Helen liked the idea, which wove Ben’s death into a tapestry of life: Moments small or large that shaped and colored Ginny’s life. Perhaps Ben’s illness was a striking pattern or a strong color that darkened the whole, but it was not a flaw, only part of the whole.
“And Devlin?” she asked.
Alec made a sound in his throat. “I think that, more than either of our daughters, Dev isn’t finished with his grieving. I have no idea how he’ll come out at the other end.”
“But he had his mother for twelve years, and he still has you. Those influences have to be stronger than grief.”
Alec didn’t say anything for a moment; when he did, his voice was a little thick, as if she had moved him in some way. “I hope you’re right.”
Helen didn’t quite know what to say after that. For the first time in the conversation, the silence felt awkward.

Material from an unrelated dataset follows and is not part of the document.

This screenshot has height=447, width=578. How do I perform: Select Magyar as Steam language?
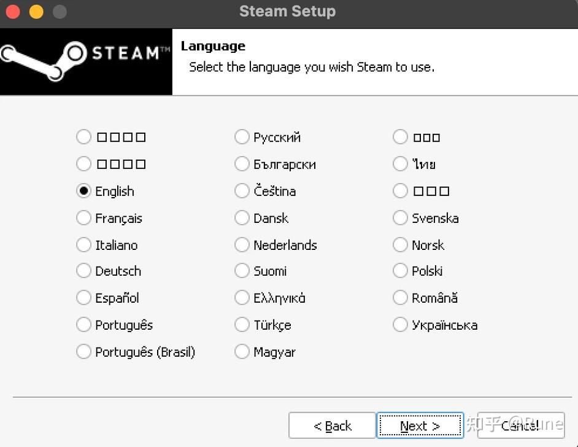click(x=242, y=352)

“I actually called,” he said, “to find out your schedule and see if we can get together this week. I spent a good part of the day thinking about last night. Things I said, didn’t say, wanted to ask you or tell you.”
“Me, too,” she admitted, just above a whisper.
“I want to see you.”
Her chest felt tight. “That would be nice.”
“Good,” he said, in a deep, quiet voice.
They settled on lunch Tuesday. Helen worked the afternoon and evening; he said he could leave the office for a couple of hours.